Дэхви даже не совсем помнит из-за чего началось всё снова: один толчок в грудь за другим и хитрая довольная, играющая кривой линией на чужом лице, лисья ухмылка, просочившаяся своим ядом в те самые посиневшие сломанные-переломанные вены на запястьях; фразы, вылетающие из чужого рта подобно дихлофосу, что вселяется и без того в растерзанные лёгкие почерневшем, словно ночное небо — только без капель звёзд, смогом. Ли кажется, что он стоит на грани, пытаясь балансировать на мокрой и скользкой до чёртиков поверхности; ровная подошва кед скользит, и Дэ понимает, что любое слово и банальный, правда, задержанный «через раз» вздох опустит его туда — в омут, который потерян для него и для которого утерян он сам. 

— Что в тебе особенного? Зачем ты припираешься сюда? Разве тебе не сказали?

У Рена голос резкий, пропитанный бесцветной, но ключей раздражительностью, смешанной с затаившейся в чужой груди злостью, просочившейся, кажется, ядом и остатками поселившейся там мицелием обиды. 

И Дэхви уже ничего не понимает — или просто-напросто не хочет понимать; он и сам, и правда, не знает, лишь прожигая взглядом парня, у которого ни капли совести и сожаления; лишь остатки здравого смысла, что застилаются растущей, словно бамбук, въевшейся под кожу детской обидой. 

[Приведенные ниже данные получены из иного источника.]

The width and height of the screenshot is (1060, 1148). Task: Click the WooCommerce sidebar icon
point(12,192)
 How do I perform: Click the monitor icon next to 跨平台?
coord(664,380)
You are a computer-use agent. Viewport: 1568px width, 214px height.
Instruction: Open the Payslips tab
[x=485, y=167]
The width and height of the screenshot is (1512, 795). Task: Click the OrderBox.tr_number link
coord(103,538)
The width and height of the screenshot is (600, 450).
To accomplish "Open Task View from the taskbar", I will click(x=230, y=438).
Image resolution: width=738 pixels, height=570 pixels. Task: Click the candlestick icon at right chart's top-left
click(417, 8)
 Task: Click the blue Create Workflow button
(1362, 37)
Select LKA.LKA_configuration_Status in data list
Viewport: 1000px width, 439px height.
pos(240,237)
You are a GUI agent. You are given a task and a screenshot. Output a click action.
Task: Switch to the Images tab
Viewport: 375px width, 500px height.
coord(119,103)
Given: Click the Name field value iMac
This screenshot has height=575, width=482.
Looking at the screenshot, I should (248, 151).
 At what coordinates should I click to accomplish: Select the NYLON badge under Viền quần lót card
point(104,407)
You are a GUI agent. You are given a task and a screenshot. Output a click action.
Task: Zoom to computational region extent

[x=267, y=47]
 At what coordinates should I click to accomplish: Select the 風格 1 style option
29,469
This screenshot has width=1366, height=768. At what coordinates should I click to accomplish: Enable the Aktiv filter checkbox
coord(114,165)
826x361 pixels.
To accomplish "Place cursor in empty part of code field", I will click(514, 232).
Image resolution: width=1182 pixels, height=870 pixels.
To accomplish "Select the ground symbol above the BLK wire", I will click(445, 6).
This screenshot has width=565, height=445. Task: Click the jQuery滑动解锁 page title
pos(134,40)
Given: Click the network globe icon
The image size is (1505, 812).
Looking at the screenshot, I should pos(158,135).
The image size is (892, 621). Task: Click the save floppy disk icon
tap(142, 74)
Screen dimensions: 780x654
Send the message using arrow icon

— Разве тебе не сказали, что никому не нужны «бывшие»: бывшие парни, девушки, бывшие друзья, бывшие пловцы?

Рен хочет ударить, но, кажется, сдерживается из последних сил, пока Дэхви не кидает своё очередное, даже непонятное ему в какой-то степени, сказанное лишь для «просто ответить» — «ну и что?». «Ну и что», которое становится последней ступенью к преодолению грани жестокости и (не)осознания, играющего в радужке затуманенных яростью глаз. 

Толчок, ещё один. И Дэхви не чувствует больше ничего, кроме ложившейся на его кожу, словно прозрачным флёром, воду; захлестывает сознание и недавно наполненные воздухом и застрявшей в горле обидой лёгкие; закрадывается в уши, пропитанные чужой, оставшейся в голове, яростью и словами, режущими, кажется, вдоль. Дэ закрывает глаза, ощущая лишь собственную беспомощность и желание умереть вот так — там, где ему и предназначалось ещё тогда — на тех самых соревнованиях. Лучше уж так, чем мучить самого себя и мать, что уже оставила все свои когда-то имеющиеся слёзы на подушке; и, возможно, им обоим стоить подумать обо всём этом. 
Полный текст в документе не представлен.